Timing considerations
Jury trials were suspended in the Supreme Court in March 2020, as a result of the COVID-19 pandemic. In June 2020, the court announced its intention to resume jury trials on 20 July 2020. Unfortunately, the resumption date had to be delayed, due to Melbourne being placed back in lockdown in July.
This trial was listed to commence on 28 September. Given the extension to the current lockdown, it is clear that jury trials will not have resumed by then. Whether or not jury trials will be able to resume before the end of 2020 will depend on rates of infection, and other matters outside the court’s control. If they are not able to do so, then this trial would have to be adjourned off until the middle of 2021, were it to proceed with a jury. Such further delay would be very undesirable, for a number of reasons.
As mentioned earlier, this matter has a very unfortunate procedural history. The first trial began on 1 April 2019. The trial judge discharged the jury on the second day, after one of the main prosecution witnesses gave a significant non-responsive answer to a question. The second trial started on 4 April 2019, but had to be aborted after almost one week, due to the ill-health of a critical witness. Further trial dates of 5 and 12 August 2019 were fixed, but had to be vacated due to uncertainty about whether or not Omar would be a party to the trial, depending on the outcome of his application to withdraw his plea.
After Omar’s application was refused, the trial of Osman and Ms Mourad was fixed for hearing on 23 March 2020. That trial date had to be vacated due to the pandemic, and the matter was relisted for 28 September 2020.
Having regard to the number of previous attempts to try this case, it is desirable to finalise it as soon as practicable.
Furthermore, given that the relevant events occurred in April 2017, and that the credit of key eye witnesses will be under challenge, it is obviously desirable to hear this trial sooner rather than later, while events are fresher in the witnesses’ minds.
The nature of the case
This case has a number of features that make it well-suited to trial by judge alone.
The issues at trial will be relatively narrow. Omar admitted to being the shooter. Osman denies being the driver. The two main issues in dispute at Osman’s trial will be the identity of the driver, and whether he was legally complicit in the shooter’s acts.
This case does not raise any issue such as reasonableness or dangerousness, which might require the application of community standards – matters for which juries are ideally suited.
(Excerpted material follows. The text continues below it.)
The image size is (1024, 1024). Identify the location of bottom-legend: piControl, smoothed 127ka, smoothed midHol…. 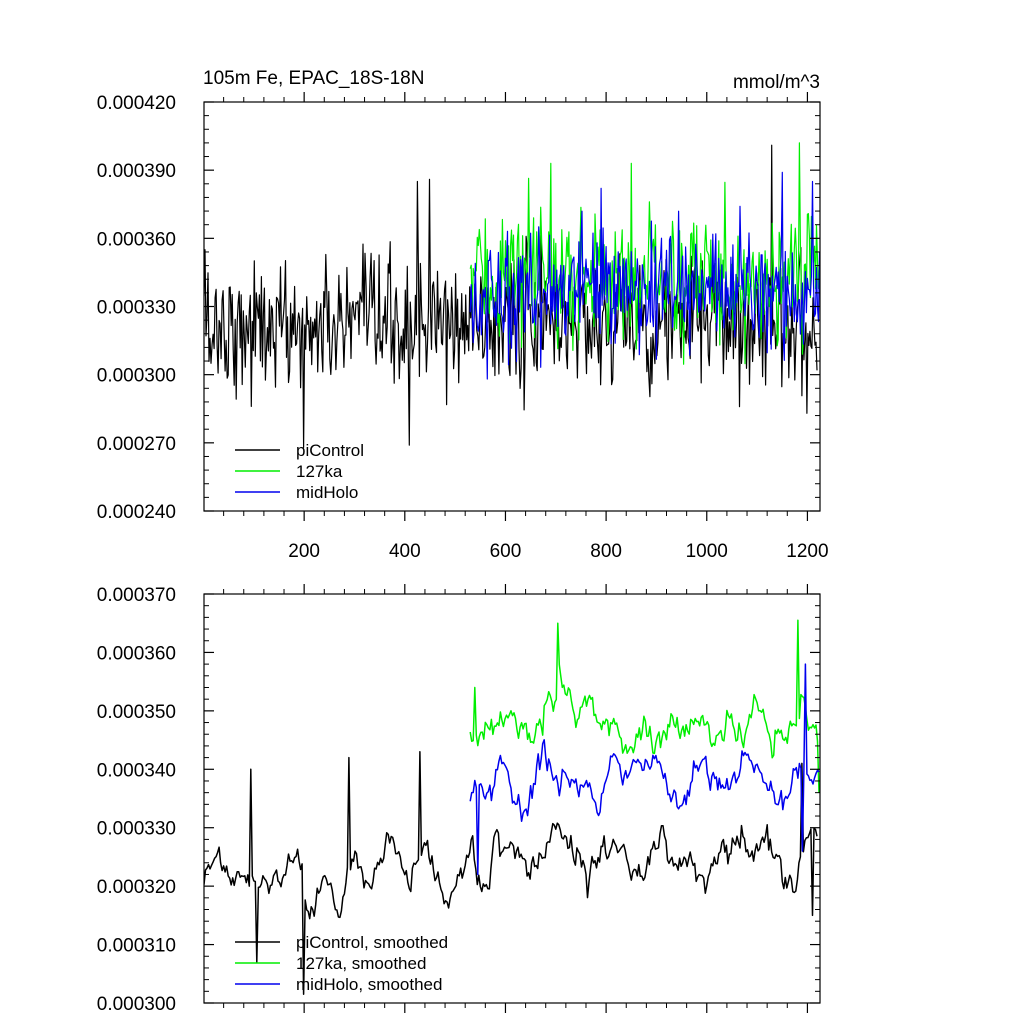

There are several aspects of this case that involve some complexity, concerning aspects of the complicity argument, and the ‘gross violence’ provisions. I am not suggesting they are matters that could not be determined by a jury, but they are matters which could be decided more easily by a judge.
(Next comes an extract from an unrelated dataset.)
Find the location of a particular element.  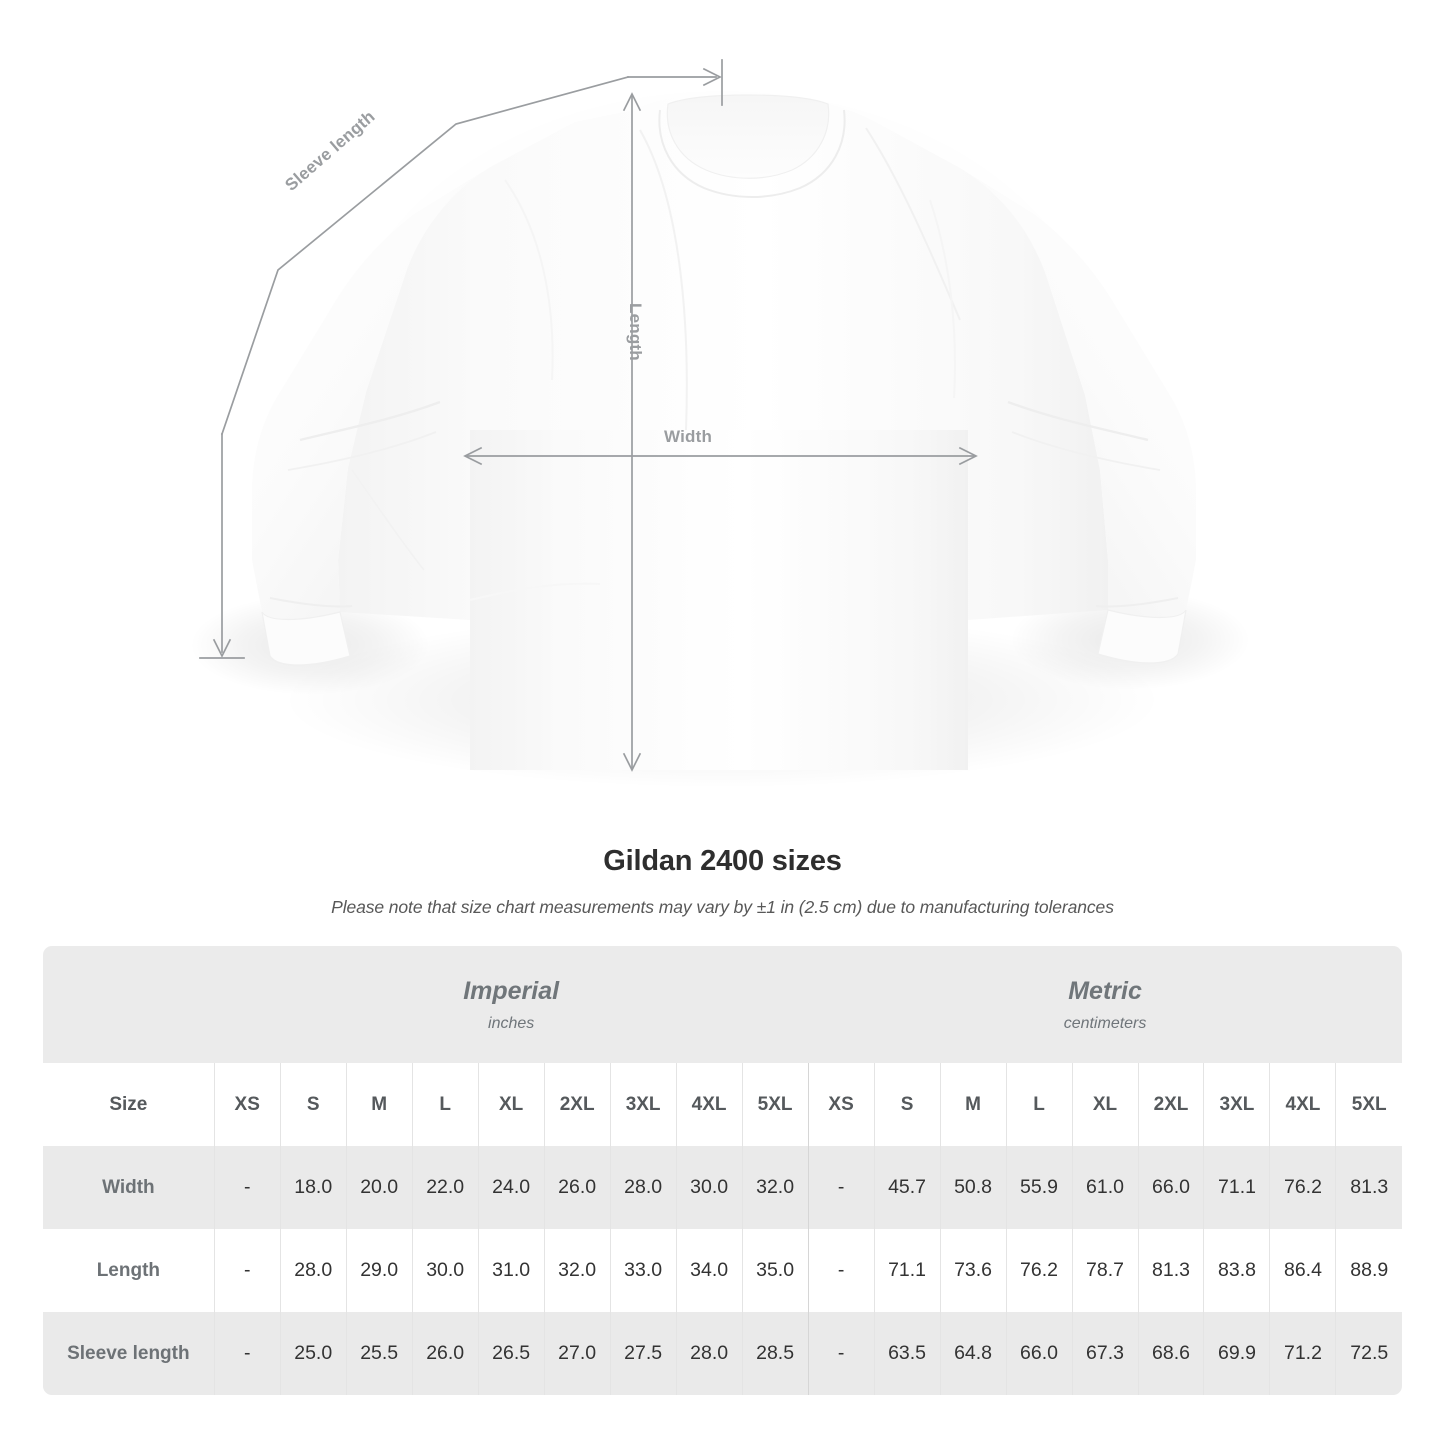

cell-sleeve-imperial-4xl: 28.0 is located at coordinates (709, 1354).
Given the animosity between the Tiba family and the victim, and their respective supporters, there is a realistic possibility that one of the key witnesses may offer a non-responsive answer of the type which led to the discharge of the first jury. Were that to occur in front of a judge alone, the answer would simply be ignored and the trial could continue. That makes a judge alone trial a safer option in the particular circumstances of this case.
The parties have agreed that two key witnesses will need to give their evidence in court, but that all the others can give evidence by video-link. That makes this trial an ideal one to proceed before a judge alone in the near future, as it is not going to require the movement of large numbers of witnesses in and out of court at this stage of the pandemic.
Conclusion
For all of those reasons, I am satisfied that it is in the interests of justice to order that this trial be by judge alone.
Pursuant to s 420D of the CPA, I will order that the charges against Osman Tiba be heard and determined by a judge alone, without a jury.
The trial will be fixed to commence on 12 October 2020, with an estimated duration of 8-10 days.